Thank you, John #hungary


Giselle Bodziony
 

Dear John

Thank you very much for your touching lines - and that you had time and strenght to write them. Intuitively I believe that my grandfather might have escaped the same way out of the train as you did - but maybe it's only a straw I grasp at because I can't possibly imagine any other way my grandfather could have got to Budapest.
As I had no reliable documents and traces I've been investigating for more than 7 years (actually 32 years, 7 years more intensely) after my grandfather's and his family's faith.
My grandfather was born in Zsujta, but in 1926 he moved to Miskolc, where he opened his lawyer's office. As he and his son (Endre) arrived to Budapest, they were used as labor servicemen. Several documents point out that my grandfather tried to make himself 10 years younger - maybe hoping to survive that way. A Genner >from this lyrislist once described the circumstances under which my grandfather and uncle died - this too is based on memories, nevertheless they're very important information to me.
+ + +
→ **STATED PROBLEM 1**
Return everything in the letter from "As I had no" down to "his family's faith.".
→ **STATED PROBLEM 2**
Answer these questions about the letter.
(a) In which place was the writer's grandfather born?
(b) What did the grandfather open after moving to Miskolc in 1926?
(c) What was the name of the son who arrived in Budapest with him?
The listing after the letter is separate material.

→ **GIVEN DATA**
+ + +
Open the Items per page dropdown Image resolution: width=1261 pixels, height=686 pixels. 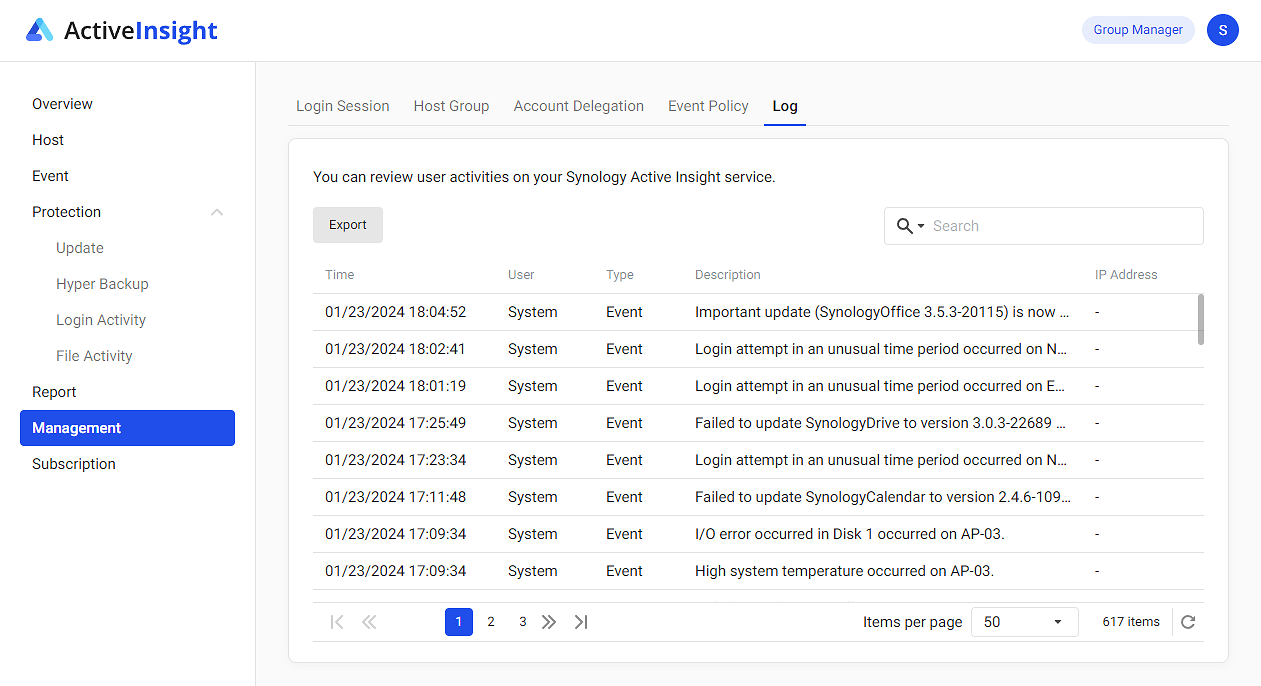tap(1024, 621)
+ + +
→ **FINISHED ANSWER 1**
As I had no reliable documents and traces I've been investigating for more than 7 years (actually 32 years, 7 years more intensely) after my grandfather's and his family's faith.

→ **FINISHED ANSWER 2**
(a) Zsujta
(b) His lawyer's office
(c) Endre